*SUPPLIED PASSAGE:*

_ _ _ _ _

If you pay attention, the best Agile systems focus on improving the skills of developers instead of forcing people to follow the 'steps' or a formula.

2
exabrial 11 hours ago 1 reply      
I really wish the scaling myth would die. Everyone pretends they have a scalability problem because it's sexy and as such, travesties have been committed (you know, in case we scale). How about instead designing software where the architecture and code is clear, consistent, and readable by the next guy?
3
tango12 52 minutes ago 0 replies      
Reg. the architecture question: People generally start carving out microservices once they hit some scale.

What about starting off with microservices (because tools like k8s make the otherwise insane management overhead more tractable)? Could that be a possible solution?

The problem of scaling state, databases need to handle anyway. Ideally the same database just keeps on working as you go up. Or atleast the protocol is the same, and you switch out the implementation from a single instance to a clustered version.

4
nickpsecurity 12 hours ago 0 replies      
Hmmm. Maybe. What I've found is that IT often re-invents past designs and methods to solve modern problems. Matter of fact, the way the cloud providers scaled was to re-implement mainframes on x86 boxes. The next level is applying lessons from older research in modern ways to improve efficiency of various parts of HW and SW. If anything, quite a few people came up with timeless lessons that teach you how to do efficient, reliable computation. They keep getting reused.

So, I don't think we can take it as far as author is suggesting where it's like classical vs quantum physics. Maybe at ASIC vs software level. Even those were partly joined with synthesis & coprocessing tools. I just don't see it as every high-level description I read about things is based on similar principles at each layer of the stack. Given similar constraints or goals, you would use similar strategy. There's certainly divergence or outliers but more repetition of patterns than anything.

The only myths are that technology/fads X, Y, and Z should've been widespread adopted over the ones (or enhancements of them) that consistently worked. The author is seeing results of people building on stuff that came with assumptions that don't match new problem. Or people straight-up ignoring root cause in their solutions or methods. Common problems.

_ _ _ _ _

*SOURCE MATERIAL:*
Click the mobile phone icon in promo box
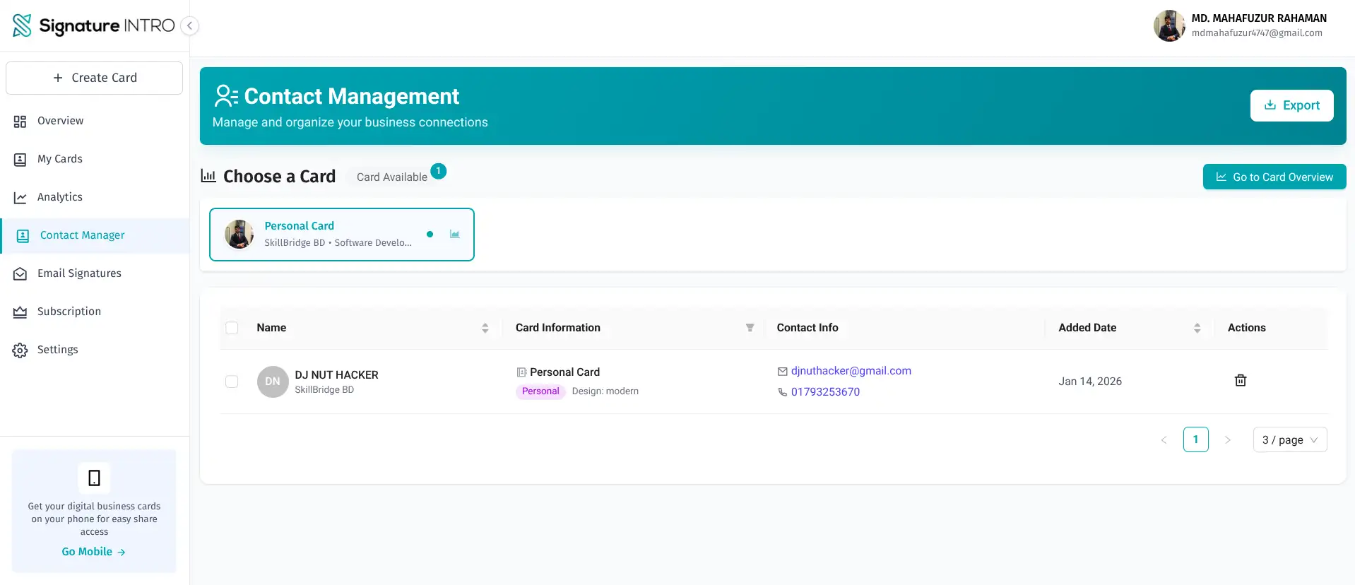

_ _ _ _ _

*DIRECTION:* From the discussion excerpt on software scaling, reproduce the part that opens with the words containing "If you pay attention, the" and closes with "or a formula.", substituting "engineers" for "developers".

*THE RESULT:*
If you pay attention, the best Agile systems focus on improving the skills of engineers instead of forcing people to follow the 'steps' or a formula.